Abstract-In this paper, a new methodology is presented for topology optimization of networked embedded systems as they occur in automotive and avionic systems and partially in wireless sensor networks. By introducing a model which is (1.) suitable for heterogeneous networks with different communication bandwidths, (2.) modeling of routing restrictions, and (3.) flexible binding of tasks onto processors, current design issues of networked embedded systems can be investigated. On the basis of this model, the presented methodology firstly allocates the required resources which can be communication links as well as computational nodes and secondly binds the functionality onto the nodes and the data dependencies onto the links such that no routing restrictions will be violated or capacities on communication links will be exceeded. By applying Evolutionary Algorithms, we are able to consider multiple objectives simultaneously during the optimization process and allow for a subsequent unbiased decision making. An experimental evaluation as well as a demonstration of a case study from the field of automotive electronics will show the applicability of the presented approach.
I. INTRODUCTION
Embedded networks that can be found, e.g. in automotive systems, nowadays consist of up to 100 Electronic Control Units (ECUs) which are connected via different types of shared buses. Several communication standards like LIN [10] , CAN [4] , FlexRay [5] or TTP [15] combined with lots of design alternatives concerning the computational nodes, increase the design complexity of the entire networked embedded system. Moreover, the networked embedded system executes functionality which is typically distributed and consists of communicating processes statically bound onto computational nodes in the network. A system-level designer, hence, has to take the decision about which computational and communication resources are required and where to execute tasks in the network such that no overload occurs on nodes and the capacity of communication links is not exceeded. Additionally, all these decisions have to be taken by respecting different constraints and objectives, like minimization of monetary costs, power consumption or maximizing fault-tolerance.

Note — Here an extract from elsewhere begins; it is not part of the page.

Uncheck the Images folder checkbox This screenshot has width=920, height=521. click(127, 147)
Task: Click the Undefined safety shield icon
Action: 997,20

In this paper, we consider such networks that consist of computational nodes which are able to execute a certain Supported in part by the German Science Foundation (DFG), SFB 694 (Integration elektronischer Komponenten in mobile Systeme) and SPP 1148 (Rekonfigurierbare Rechensysteme) amount of software load, and links with a certain capacity for the communication demand between the functions. Our methodology requires a so-called architecture graph [3] containing all available resources. Out of these available resources the resources for the final system are selected and the functionality represented by a problem graph, introduced later on, is bound onto the selected network nodes. Moreover, the messages between the functions are bound to the communication links. By respecting multiple objectives, our methodology determines a set of so-called Pareto-optimal solutions that allows for an unbiased decision making.
Several approaches exist targeting a similar problem which is commonly referred to as design space exploration of embedded systems. Unfortunately, as these approaches are destined for SoC designs, no straightforward extensions exist for exploring the implementation alternatives of networked embedded systems as they occur in automotive, avionic, or wireless sensor networks.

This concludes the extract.